The Yuchi Tribe was one of several to receive bison from the city of Denver, which maintains two conservation herds that are descended from the last wild bison in North America. Since 2018, the city has donated 85 surplus bison — which many, including Indigenous people, commonly call buffalo — to Native American tribes instead of selling them at auction, reflecting a broader effort to return stewardship to Native Americans.
“Part of the beauty of this entire project is that it’s reconnecting among different Indigenous nations,” Grounds says. For example, the Cheyenne and Arapaho nations already have herds, and they’re “coaching us on handling buffalo, helping us with the pickup process.”
These five bison will be used to establish a new herd through a combination of breeding and future transfers. They will also serve to reestablish a spiritual bond that was physically broken when the Yuchi were forced from their homeland and the bison were nearly eradicated.
The importance, and long absence, of bison in Yuchi culture
“yUdjEhanAnô sô KAnAnô,” Grounds remembers saying to the bison when he came face to face with them in Denver.
It means “We, the Yuchi People, are still here.” They, like the bison, survived colonial efforts to wipe them out, but were physically separated after being forced from their homelands in what is now the southeastern United States.
In a major Yuchi celebration called the Green Corn Ceremony, there is a dance to honor the relationship between people and the bison. For generations, it was passed on by people who had never seen one in person.
Halay Turning Heart is a project administrator for the Yuchi Language Project and a lifelong participant in the Green Corn Ceremony, including the buffalo dance. The dance evokes “how buffalo sound when they’re running, shaking the ground” through stomping, she says.

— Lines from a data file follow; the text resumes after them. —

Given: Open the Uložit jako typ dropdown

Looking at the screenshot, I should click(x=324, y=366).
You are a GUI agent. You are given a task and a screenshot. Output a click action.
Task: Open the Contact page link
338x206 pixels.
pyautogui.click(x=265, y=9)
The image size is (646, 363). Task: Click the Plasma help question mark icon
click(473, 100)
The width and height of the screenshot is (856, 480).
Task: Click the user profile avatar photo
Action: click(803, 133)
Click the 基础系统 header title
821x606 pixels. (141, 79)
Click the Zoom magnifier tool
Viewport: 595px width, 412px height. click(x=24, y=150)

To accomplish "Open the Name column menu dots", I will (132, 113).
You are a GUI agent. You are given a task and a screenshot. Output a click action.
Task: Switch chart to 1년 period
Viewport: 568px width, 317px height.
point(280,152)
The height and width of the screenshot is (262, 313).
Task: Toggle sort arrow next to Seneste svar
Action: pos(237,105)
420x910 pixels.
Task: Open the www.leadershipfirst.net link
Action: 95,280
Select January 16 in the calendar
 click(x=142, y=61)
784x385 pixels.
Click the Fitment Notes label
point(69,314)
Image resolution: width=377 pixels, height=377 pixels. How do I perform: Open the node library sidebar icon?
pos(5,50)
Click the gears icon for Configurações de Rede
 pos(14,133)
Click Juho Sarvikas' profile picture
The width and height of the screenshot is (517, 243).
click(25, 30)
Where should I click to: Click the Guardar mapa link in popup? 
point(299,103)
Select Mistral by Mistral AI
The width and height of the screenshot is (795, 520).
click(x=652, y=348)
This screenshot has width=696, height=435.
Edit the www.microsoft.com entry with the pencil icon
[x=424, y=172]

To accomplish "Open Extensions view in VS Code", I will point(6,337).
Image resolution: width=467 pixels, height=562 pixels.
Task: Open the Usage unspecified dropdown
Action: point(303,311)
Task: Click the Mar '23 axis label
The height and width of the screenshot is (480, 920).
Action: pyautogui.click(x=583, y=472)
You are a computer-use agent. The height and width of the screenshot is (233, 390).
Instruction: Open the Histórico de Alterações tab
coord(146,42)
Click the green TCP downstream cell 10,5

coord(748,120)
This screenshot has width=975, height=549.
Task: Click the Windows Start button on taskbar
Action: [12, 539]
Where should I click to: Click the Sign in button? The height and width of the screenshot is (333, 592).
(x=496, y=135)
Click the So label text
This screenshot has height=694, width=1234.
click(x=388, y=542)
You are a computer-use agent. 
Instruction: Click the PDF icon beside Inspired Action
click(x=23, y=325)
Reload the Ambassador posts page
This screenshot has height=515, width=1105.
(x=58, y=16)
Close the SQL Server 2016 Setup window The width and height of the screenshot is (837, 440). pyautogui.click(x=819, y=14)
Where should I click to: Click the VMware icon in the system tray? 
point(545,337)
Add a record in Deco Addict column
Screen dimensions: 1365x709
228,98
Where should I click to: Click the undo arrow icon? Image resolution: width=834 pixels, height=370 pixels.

Turning Heart says the animal was an abstract concept for her as a child — she only knew it from pictures. She never saw a bison in person until she reached adulthood and visited her husband’s Lakota reservation in South Dakota.
“For my kids to actually be around buffalo and see them in real life, in their natural habitat, and have a better connection and understanding of who they are is very powerful,” Turning Heart says. It will “reveal more meaning to the buffalo dance that we’re still carrying on” and increase respect for the dance and the creatures themselves.